- **やること**
A – 松屋の炎上騒動に関する記事について、次の問いに答えよ。
(i) 松屋がプレスリリースを発表したのは何月何日か。
(ii) 店舗を特定したあと、松屋は何を実施したか。
(iii) 該当写真を撮影して投稿したのは誰か。
B – 松屋の炎上騒動に関する記事を、最後の文のあとから書き継げ。

- **ページ本文**

--------------------------------

自己顕示欲を満たしたい、報酬が欲しくて…撮影者以外による拡散と炎上騒ぎ、その理由
拡散された写真投稿者と当事者は別人…状況説明
夏休み期間中に世間を大いに騒がせた、学生やアルバイト店員による「問題行動を捕えた投稿写真による炎上騒動」。冬休みに入り、再び活性化を見せている。中でも昨日、12月24日に牛丼チェーン店松屋からプレスリリースとして発表された話では、少々これまでとは異なる動きも見受けられている。
まずは簡単な状況説明。今件は松屋の発表リリース「お詫びとお知らせ(PDFファイル)」にある通り、「松屋店内で、調味料の唐辛子容器に鼻を刺している学生の写真がインターネット上で広まっている件について、この店舗を特定。唐辛子の廃棄と容器のクリーニングを実施」「該当学生には法的対処を検討」とするものである。
同リリースや写真の周知拡散経由を探ると、大体次のようにまとめることができる。該当学生が松屋で食事をした際に、おふざけ(のつもり。少なくとも本人はそう考えていたはずだ)で調味料の唐辛子のチューブに鼻を突っ込む。写真そのものを見るに同席者がおり、その同席者が該当写真を撮影し、投稿。

--------------------------------

- **提供データ**
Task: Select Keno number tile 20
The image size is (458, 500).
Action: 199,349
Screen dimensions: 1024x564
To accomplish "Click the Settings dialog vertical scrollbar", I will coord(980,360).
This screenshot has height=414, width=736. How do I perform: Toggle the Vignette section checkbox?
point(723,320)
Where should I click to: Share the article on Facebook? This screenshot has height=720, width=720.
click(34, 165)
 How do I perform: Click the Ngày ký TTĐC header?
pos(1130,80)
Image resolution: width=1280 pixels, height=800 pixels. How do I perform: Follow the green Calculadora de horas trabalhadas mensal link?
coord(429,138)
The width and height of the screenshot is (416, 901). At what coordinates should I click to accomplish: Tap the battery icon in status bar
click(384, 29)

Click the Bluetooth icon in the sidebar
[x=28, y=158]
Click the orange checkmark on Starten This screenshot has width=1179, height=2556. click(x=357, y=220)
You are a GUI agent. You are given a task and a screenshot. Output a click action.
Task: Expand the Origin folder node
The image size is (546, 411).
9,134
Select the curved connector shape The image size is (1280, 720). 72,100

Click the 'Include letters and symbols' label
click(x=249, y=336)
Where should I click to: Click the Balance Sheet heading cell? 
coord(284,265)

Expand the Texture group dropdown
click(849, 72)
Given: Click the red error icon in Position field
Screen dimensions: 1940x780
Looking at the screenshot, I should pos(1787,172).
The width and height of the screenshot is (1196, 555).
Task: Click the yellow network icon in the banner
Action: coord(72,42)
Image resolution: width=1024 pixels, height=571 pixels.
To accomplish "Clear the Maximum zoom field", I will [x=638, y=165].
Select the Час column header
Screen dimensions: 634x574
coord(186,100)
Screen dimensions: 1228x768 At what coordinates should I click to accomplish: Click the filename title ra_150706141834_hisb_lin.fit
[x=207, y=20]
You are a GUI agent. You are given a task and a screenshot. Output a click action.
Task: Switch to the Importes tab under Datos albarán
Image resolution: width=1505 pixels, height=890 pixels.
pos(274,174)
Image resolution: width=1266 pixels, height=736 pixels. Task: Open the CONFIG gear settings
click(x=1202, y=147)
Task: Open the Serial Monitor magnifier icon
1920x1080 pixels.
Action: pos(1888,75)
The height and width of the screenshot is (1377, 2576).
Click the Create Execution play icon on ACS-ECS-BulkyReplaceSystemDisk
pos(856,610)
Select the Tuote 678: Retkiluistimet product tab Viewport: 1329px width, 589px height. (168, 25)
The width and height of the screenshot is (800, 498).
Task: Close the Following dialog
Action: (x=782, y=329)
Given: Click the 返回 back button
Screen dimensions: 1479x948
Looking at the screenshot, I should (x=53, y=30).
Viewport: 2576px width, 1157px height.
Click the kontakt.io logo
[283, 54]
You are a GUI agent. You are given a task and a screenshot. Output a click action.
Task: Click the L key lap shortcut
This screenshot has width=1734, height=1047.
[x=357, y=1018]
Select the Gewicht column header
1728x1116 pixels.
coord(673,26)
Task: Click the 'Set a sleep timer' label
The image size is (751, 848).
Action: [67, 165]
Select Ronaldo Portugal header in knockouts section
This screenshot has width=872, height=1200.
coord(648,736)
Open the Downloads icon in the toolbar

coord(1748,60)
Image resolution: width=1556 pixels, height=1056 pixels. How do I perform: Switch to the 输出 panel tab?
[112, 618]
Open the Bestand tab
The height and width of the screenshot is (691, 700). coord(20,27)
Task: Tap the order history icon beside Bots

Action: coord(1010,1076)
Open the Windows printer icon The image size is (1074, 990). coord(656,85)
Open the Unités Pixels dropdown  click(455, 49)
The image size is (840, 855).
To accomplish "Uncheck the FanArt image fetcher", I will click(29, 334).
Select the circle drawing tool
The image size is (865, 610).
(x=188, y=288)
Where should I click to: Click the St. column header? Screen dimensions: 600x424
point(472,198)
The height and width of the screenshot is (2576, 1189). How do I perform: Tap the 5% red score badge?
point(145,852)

--------------------------------

- **期待される出力**
A –
(i) 12月24日
(ii) 唐辛子の廃棄と容器のクリーニング
(iii) 該当学生の同席者

B –
その写真を「他者による『不毛で非難対象とりうる行為をした自慢写真』を自分が撮影・行為を実行したかのように投稿し、当事者に成りきって他人へのリアクションを行うことで、注目を集め集客する」、いわゆる「釣り行為」を日常茶飯事的に行うアカウントが取得し、撮影者本人のふりをして投稿。その写真に対する意見などに撮影者本人のごとく反応し、これが元で該当写真は大規模に拡散される。
「釣り行為」者は成り切りをしたまま追い詰められたふりをし、事情をリアルタイムで説明すると泣き言をもらし、自分のポッドキャスティングへ誘導。その上で「自分は関係者ではない。釣りでした」と暴露を行う。
今件の「釣り行為」者は、この類の行為の常習犯。これまでに何度も同じような行為を繰り返しているのが確認されている。釣り行為中はアカウントのプロフィール写真やハンドル名、プロフィール内容まで変更し、投稿写真の撮影者であるかのようにふるまう、念の入れよう。
ちなみに現在は通常のアカウント名・プロフィールに戻しているのが確認されている。
写真がある以上、実際に「調味料の唐辛子チューブに鼻を突っ込んだ」学生がいるのは事実であり、行為当事者はしかるべき対応を成される必要がある。それと同時に、その写真をあおりに用い、自分(のアカウントやポッドキャスティング)に注目が集まるよう釣り行為をした者にも、それなりの対処が成されねばなるまい。百歩譲って「このような行為はしてはいけませんね」という戒め的な投稿ならともかく、当事者のふりをして周囲を煽動したのだから言い逃れは出来ない。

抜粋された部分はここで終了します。